BEGIN DATA PROVIDED

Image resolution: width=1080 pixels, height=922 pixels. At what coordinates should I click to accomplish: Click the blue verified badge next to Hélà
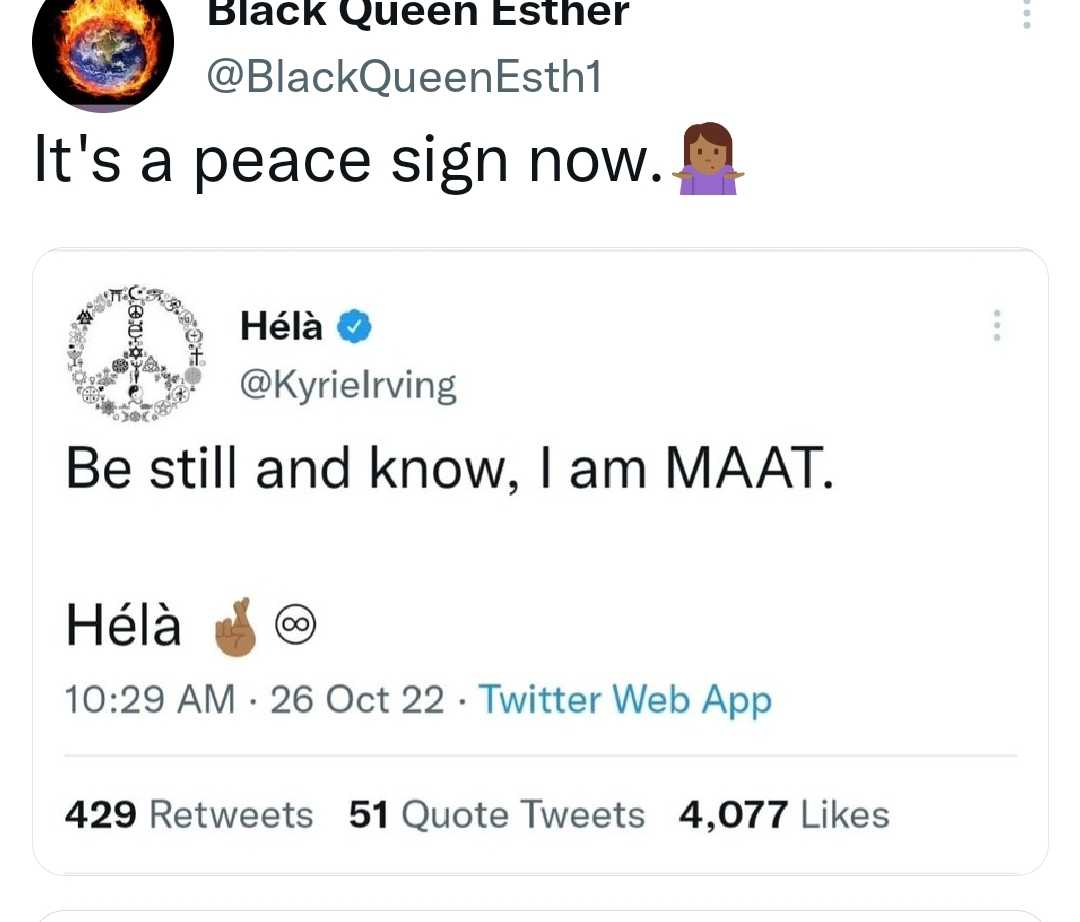tap(354, 326)
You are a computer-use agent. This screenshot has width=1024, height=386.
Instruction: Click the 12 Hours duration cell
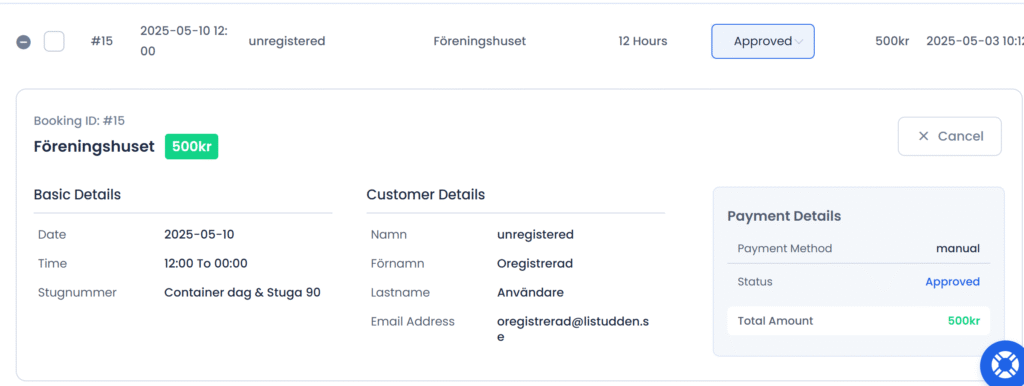tap(643, 41)
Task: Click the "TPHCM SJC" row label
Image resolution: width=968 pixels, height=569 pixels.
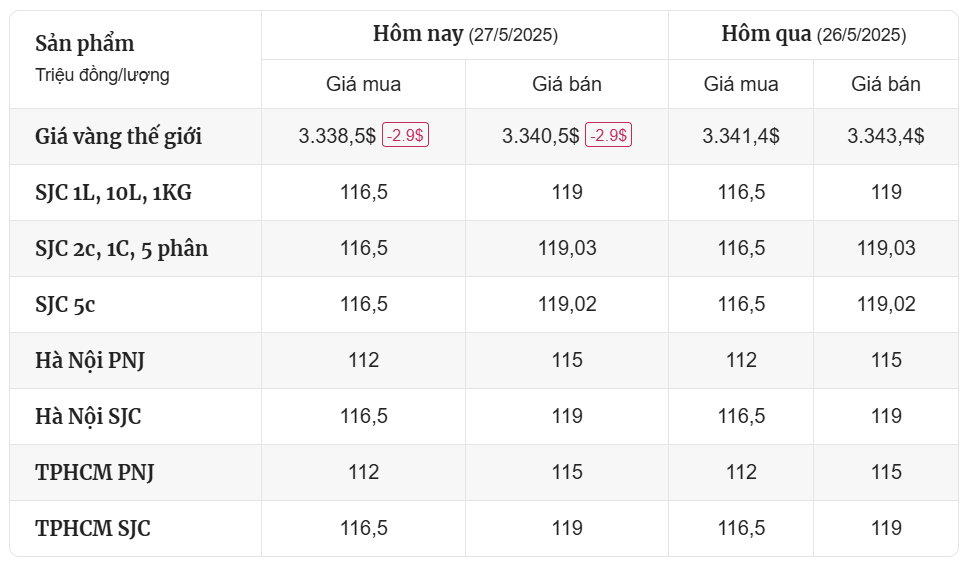Action: (93, 529)
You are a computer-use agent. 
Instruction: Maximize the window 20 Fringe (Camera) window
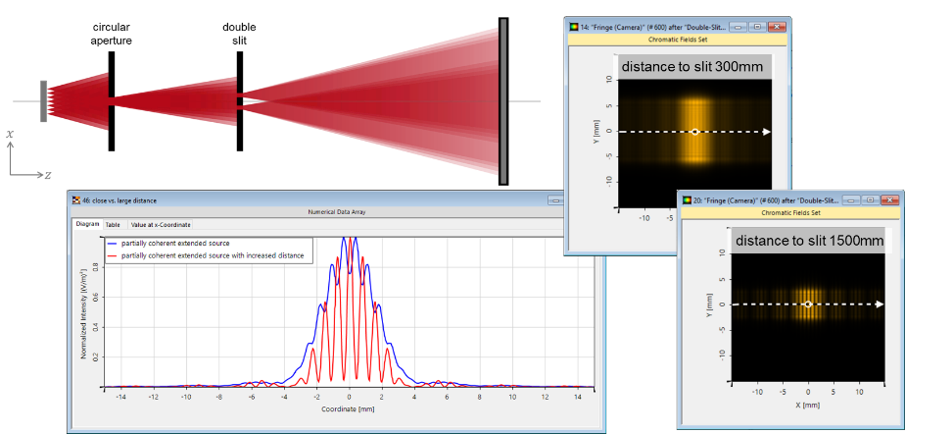871,200
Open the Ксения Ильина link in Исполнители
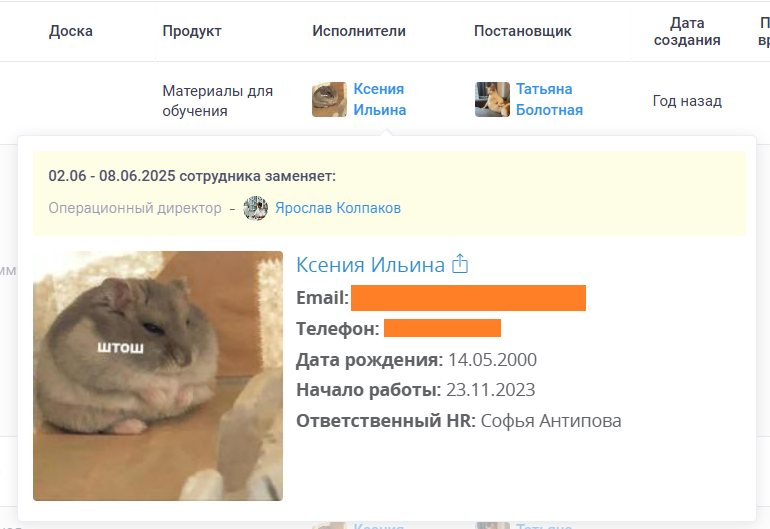This screenshot has width=770, height=529. 380,99
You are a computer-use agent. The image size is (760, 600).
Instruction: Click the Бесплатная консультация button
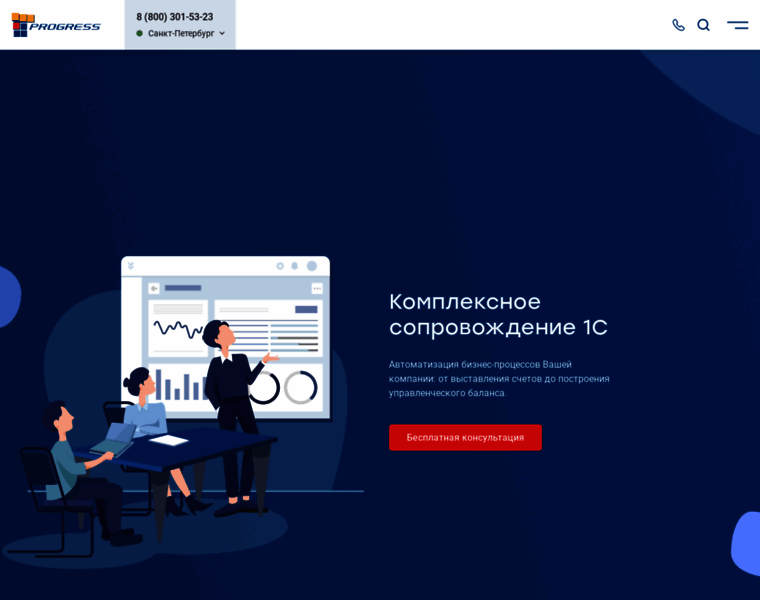pos(465,437)
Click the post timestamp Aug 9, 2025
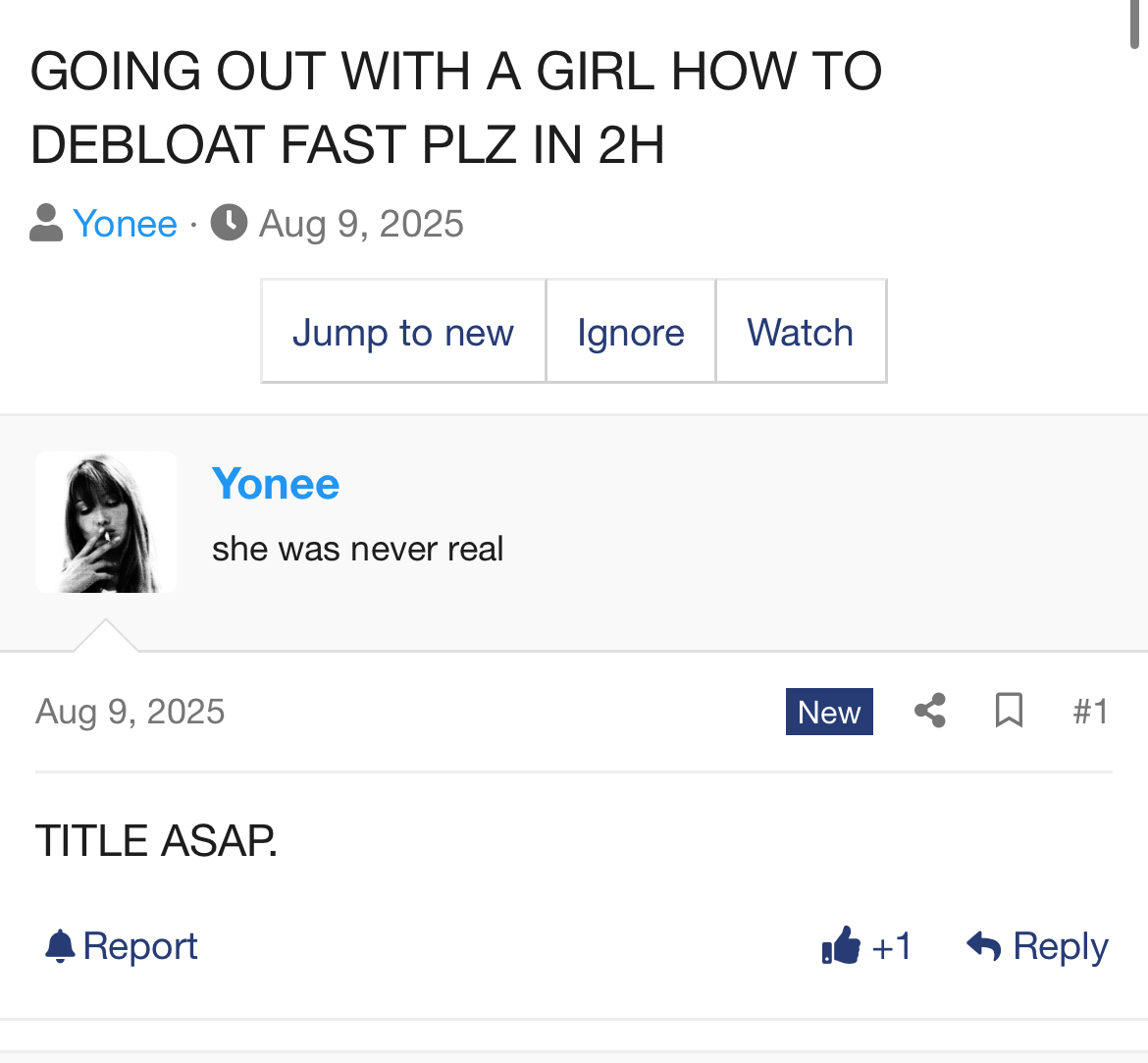The width and height of the screenshot is (1148, 1063). 130,712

END DATA PROVIDED

[EXERCISE DESCRIPTION]
Please output every entry above exactly, without the pictures.

[WRITTEN RESPONSE]
Image resolution: width=1080 pixels, height=922 pixels. At what coordinates should I click to accomplish: Click the blue verified badge next to Hélà
tap(354, 326)
You are a computer-use agent. This screenshot has width=1024, height=386.
Instruction: Click the 12 Hours duration cell
tap(643, 41)
Task: Click the "TPHCM SJC" row label
Image resolution: width=968 pixels, height=569 pixels.
Action: (93, 529)
You are a computer-use agent. 
Instruction: Maximize the window 20 Fringe (Camera) window
871,200
Open the Ксения Ильина link in Исполнители
This screenshot has width=770, height=529. 380,99
You are a computer-use agent. The image size is (760, 600).
Instruction: Click the Бесплатная консультация button
pos(465,437)
Click the post timestamp Aug 9, 2025
The width and height of the screenshot is (1148, 1063). 130,712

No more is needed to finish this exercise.